-- START --

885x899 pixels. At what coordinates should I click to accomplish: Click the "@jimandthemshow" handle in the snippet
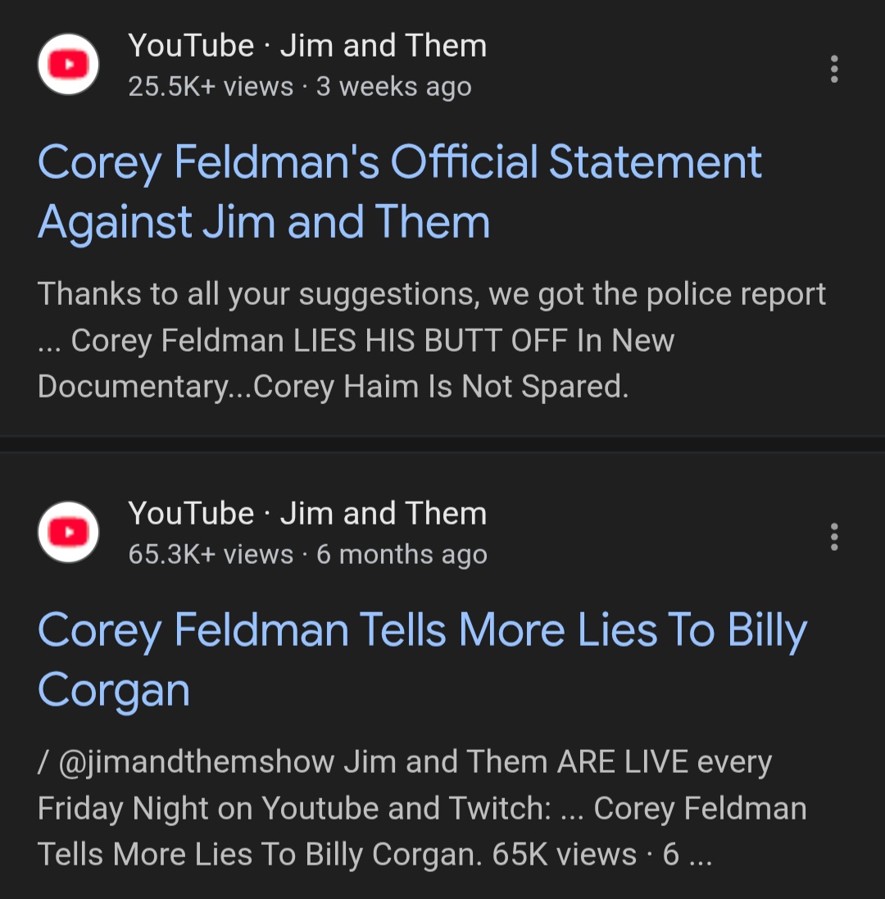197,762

-- END --
-- START --

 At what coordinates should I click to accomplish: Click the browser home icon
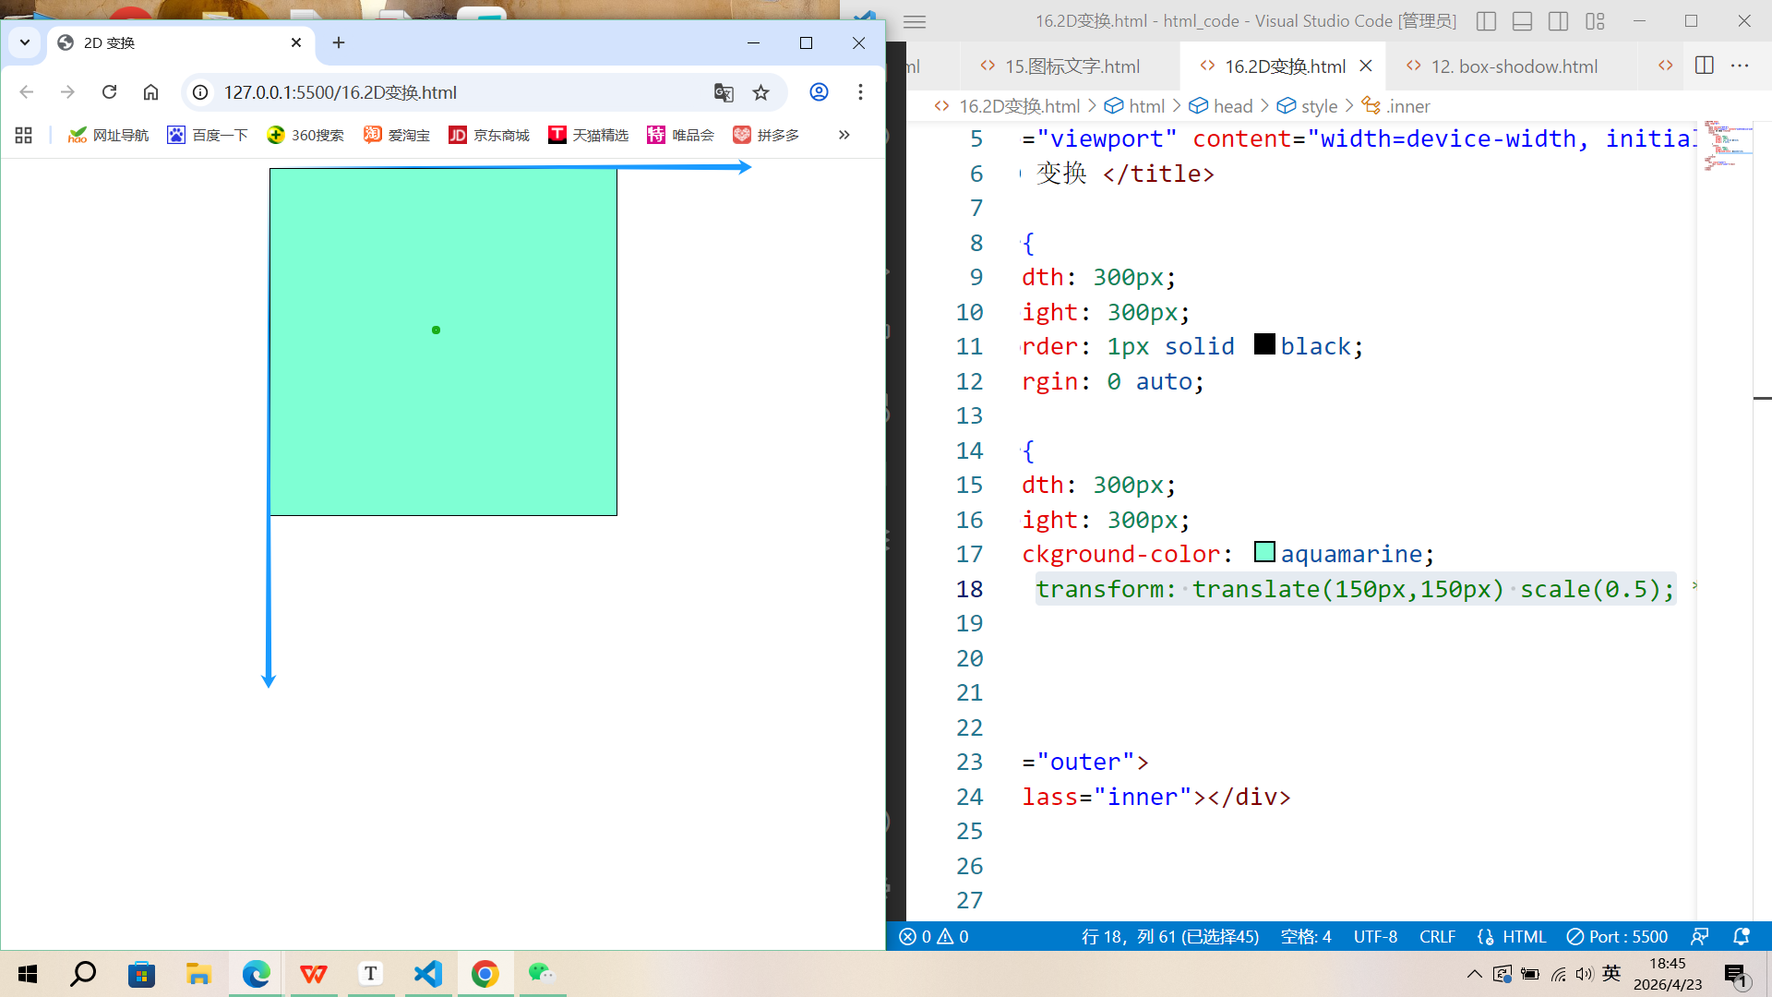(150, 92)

-- END --
-- START --

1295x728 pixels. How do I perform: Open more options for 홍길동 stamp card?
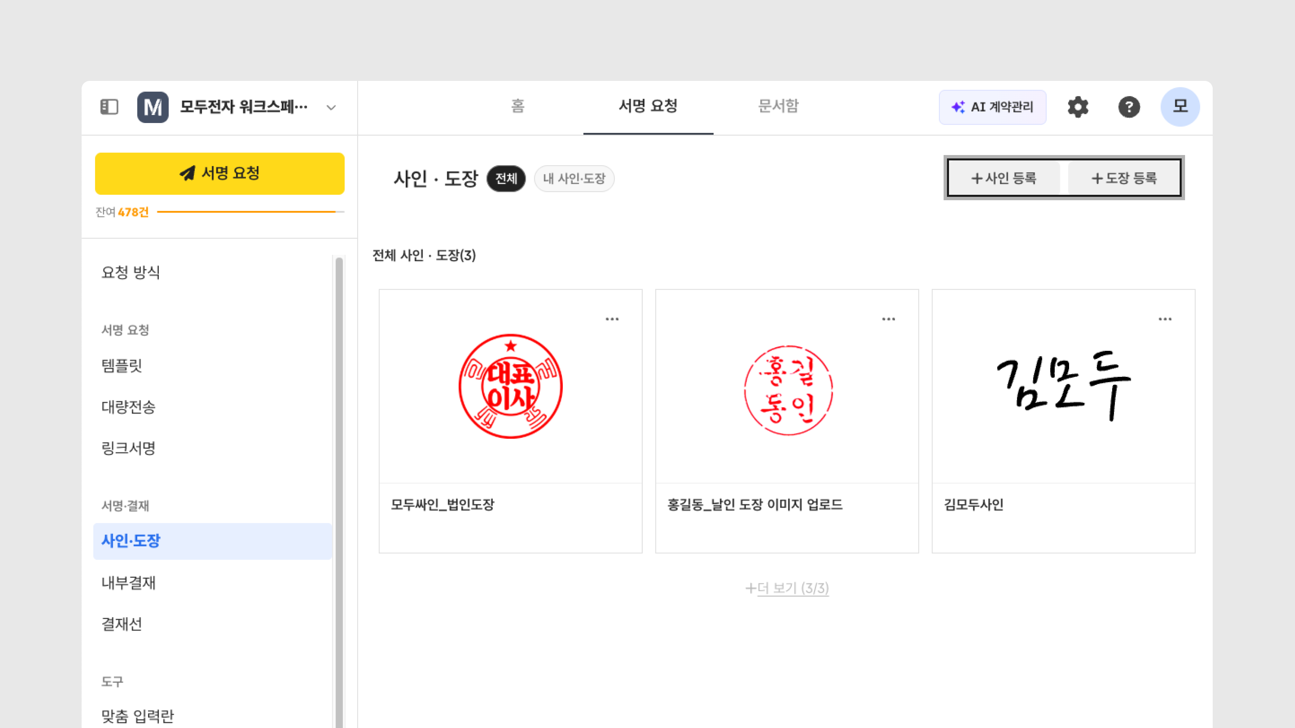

-- END --

→ **Stated goal**
Count the lines in the material above that contain the string "Click". Reply with the number only.

→ **The solution**
2